Wednesday, May 18, 2011

Thomas Pain and One Shot Economics

So I was browsing the Kotaku comments section today and found a verbal back and forth that involved a great discussion; piracy. As some of my friends may or may not know, I believe that all information should be free and easily available, with payment options for those that wish to do so. This article really brings this to light, by exploring how these facilities, rather than being vilified, could generate revenue.

This is a great point as a major inaccuracy with the piracy argument is that for every copy pirated that is a sale lost. That is not true at all, as many people who pirate would not have looked at the information in the first place and many others who use the media buy it if they like it. Some people pirate after purchasing a music CD because the DRM is to much of a hassle, thus making it nearly impossible to put the files on their iPod.

A good read. Here are some choice lines, but do yourself a favor and read the whole thing.

UPDATE: Cheers to Netflix's Ted Sarandos for making a good statement about piracy. Here's an excerpt of the interview:

"What are you doing to combat piracy?"
One of the things is we get ISPs to publicise their connection speeds – and when we launch in a territory the Bittorrent traffic drops as the Netflix traffic grows. So I think people do want a great experience and they want access – people are mostly honest. The best way to combat piracy isn’t legislatively or criminally but by giving good options. One of the side effects of growth of content is an expectation to have access to it. You can’t use the internet as a marketing vehicle and then not as a delivery vehicle.


"The pattern of sharing, copying and stealing as a way to generate sales is not new. The Internet may make it more apparent than ever before, but it’s at least as old as Thomas Paine’s Rights of Man."

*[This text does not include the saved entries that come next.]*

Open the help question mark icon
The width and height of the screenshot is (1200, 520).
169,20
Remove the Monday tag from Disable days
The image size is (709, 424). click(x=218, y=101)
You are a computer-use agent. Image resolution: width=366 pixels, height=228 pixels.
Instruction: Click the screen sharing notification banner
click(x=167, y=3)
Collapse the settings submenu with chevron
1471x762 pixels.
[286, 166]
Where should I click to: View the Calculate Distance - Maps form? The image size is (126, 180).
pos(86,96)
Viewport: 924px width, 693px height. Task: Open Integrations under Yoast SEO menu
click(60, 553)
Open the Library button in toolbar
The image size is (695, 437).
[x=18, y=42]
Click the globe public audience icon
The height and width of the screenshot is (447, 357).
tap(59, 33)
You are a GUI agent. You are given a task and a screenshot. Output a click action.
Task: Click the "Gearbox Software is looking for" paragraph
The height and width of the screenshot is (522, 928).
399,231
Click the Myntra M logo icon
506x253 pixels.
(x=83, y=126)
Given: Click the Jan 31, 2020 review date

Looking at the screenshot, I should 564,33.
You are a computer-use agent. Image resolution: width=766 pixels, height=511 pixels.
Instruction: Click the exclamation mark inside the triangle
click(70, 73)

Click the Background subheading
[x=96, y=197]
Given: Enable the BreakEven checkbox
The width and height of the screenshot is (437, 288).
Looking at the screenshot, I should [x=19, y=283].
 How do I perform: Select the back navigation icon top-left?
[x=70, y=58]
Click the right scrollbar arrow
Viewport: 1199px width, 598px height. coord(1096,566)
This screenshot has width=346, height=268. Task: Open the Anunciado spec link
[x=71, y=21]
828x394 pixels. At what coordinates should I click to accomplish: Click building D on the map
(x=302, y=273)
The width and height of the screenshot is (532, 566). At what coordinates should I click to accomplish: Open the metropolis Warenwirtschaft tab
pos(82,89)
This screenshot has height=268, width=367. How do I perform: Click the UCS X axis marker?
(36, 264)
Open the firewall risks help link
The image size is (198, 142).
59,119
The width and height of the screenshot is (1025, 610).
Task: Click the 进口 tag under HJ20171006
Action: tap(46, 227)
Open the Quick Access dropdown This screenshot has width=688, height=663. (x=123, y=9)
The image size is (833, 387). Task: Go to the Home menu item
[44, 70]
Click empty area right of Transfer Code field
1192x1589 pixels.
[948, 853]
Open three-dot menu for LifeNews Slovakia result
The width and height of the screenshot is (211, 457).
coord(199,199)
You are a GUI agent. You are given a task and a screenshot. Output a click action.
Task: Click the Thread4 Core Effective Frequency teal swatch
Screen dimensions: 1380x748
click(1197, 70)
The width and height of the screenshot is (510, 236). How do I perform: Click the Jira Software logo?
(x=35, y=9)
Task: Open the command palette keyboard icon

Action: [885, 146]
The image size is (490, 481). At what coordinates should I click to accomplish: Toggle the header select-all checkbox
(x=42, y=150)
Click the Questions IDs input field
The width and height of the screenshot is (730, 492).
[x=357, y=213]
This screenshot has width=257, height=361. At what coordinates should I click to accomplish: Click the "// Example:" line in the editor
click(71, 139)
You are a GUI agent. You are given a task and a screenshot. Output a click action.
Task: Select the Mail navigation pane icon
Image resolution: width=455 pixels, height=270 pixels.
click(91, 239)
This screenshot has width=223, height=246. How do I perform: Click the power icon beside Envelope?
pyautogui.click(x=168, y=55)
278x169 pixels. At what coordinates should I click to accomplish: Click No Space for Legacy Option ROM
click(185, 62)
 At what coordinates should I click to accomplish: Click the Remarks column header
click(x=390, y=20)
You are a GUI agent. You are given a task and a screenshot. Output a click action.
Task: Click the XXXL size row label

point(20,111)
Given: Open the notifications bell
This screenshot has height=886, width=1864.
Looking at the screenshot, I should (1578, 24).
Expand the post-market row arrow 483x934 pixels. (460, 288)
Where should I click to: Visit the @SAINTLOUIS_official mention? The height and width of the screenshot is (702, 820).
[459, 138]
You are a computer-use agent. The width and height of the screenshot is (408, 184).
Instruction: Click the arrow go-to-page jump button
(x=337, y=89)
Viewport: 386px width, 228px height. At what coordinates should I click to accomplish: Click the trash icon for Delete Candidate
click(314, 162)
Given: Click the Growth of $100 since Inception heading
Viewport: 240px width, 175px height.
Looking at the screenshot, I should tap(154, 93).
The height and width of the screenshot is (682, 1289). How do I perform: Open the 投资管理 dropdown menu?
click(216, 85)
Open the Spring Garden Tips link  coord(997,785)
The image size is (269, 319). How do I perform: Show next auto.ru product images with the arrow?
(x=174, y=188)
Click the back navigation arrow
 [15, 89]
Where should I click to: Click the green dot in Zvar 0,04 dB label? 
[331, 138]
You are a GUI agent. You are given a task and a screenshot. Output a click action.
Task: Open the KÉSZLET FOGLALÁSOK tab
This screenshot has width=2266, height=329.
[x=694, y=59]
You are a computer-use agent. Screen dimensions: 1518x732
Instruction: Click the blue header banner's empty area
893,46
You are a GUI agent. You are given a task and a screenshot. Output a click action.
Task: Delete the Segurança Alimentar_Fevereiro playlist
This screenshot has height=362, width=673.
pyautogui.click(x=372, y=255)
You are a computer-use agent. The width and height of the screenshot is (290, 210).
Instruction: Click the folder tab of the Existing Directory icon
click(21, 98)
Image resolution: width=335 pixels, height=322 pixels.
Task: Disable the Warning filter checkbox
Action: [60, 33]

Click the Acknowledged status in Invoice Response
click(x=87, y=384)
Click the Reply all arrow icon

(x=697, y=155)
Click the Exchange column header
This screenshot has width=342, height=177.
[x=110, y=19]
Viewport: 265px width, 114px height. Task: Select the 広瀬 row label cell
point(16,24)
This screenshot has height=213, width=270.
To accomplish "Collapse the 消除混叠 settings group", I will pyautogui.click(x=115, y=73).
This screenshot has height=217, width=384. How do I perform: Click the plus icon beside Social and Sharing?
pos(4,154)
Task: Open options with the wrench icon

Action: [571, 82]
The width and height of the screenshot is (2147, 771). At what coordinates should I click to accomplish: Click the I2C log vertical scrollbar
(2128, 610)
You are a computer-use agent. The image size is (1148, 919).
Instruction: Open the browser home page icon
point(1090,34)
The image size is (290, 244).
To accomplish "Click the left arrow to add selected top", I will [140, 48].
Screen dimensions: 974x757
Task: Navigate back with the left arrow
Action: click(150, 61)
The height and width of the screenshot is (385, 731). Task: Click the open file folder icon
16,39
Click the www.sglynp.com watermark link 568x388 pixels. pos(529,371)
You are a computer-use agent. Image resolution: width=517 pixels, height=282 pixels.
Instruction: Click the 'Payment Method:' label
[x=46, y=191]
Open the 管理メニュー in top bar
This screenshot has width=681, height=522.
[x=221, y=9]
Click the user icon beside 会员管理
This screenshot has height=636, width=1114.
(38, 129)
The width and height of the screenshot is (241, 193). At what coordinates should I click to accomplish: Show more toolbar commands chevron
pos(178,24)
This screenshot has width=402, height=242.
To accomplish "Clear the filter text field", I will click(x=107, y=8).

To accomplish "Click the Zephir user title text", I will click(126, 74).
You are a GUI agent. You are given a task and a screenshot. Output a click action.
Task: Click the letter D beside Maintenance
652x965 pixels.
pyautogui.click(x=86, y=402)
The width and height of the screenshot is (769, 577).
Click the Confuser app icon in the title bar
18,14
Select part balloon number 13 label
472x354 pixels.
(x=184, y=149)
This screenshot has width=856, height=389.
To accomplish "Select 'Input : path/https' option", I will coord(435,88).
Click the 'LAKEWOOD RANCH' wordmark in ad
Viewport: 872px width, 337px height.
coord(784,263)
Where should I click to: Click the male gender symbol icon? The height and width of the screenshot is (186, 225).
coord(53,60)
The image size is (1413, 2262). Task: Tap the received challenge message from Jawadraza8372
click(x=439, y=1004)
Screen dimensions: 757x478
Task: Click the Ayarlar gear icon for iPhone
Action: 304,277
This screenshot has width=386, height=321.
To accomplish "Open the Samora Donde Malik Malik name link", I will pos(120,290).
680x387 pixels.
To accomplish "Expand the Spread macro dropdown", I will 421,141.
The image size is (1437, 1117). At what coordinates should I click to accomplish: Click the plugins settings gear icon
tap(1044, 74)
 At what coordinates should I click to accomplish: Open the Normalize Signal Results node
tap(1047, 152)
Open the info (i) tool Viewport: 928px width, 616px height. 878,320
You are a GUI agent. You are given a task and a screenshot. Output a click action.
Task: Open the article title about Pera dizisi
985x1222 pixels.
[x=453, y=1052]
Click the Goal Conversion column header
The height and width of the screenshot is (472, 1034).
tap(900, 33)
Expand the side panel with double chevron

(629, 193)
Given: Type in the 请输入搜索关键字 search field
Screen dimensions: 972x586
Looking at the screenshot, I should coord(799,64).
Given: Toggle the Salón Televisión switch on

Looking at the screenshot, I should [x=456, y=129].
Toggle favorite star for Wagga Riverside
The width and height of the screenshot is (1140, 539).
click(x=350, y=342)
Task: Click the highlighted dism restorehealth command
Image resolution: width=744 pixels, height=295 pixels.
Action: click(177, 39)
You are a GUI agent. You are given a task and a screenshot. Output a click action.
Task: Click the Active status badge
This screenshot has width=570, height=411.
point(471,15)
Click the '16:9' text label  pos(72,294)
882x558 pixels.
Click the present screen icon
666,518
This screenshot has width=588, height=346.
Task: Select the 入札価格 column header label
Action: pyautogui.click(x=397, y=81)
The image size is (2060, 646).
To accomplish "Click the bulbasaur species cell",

"They are thinking of their business in the terms of one-shot economics. One-shot economics views their game as a bullet in a gun, and they have only one shot to hit the target. The target is, of course, that the game has to make a lot of money. It can’t fail, and can’t only acquit itself. It must be a hit, or else the developer will be destroyed.

This quickly leads to ARPU (average-revenue-per-user) obsession."

"One-shot economics mostly don’t work because the developer or publisher makes the mistake of thinking that all sharing is the enemy (torrenting, second hand sales, rentals, borrowing in the school playground etc) because these activities take away from the one shot of ARPU that they need. In so doing, they actively work against the most powerful potential weapon in their arsenal: Seeding."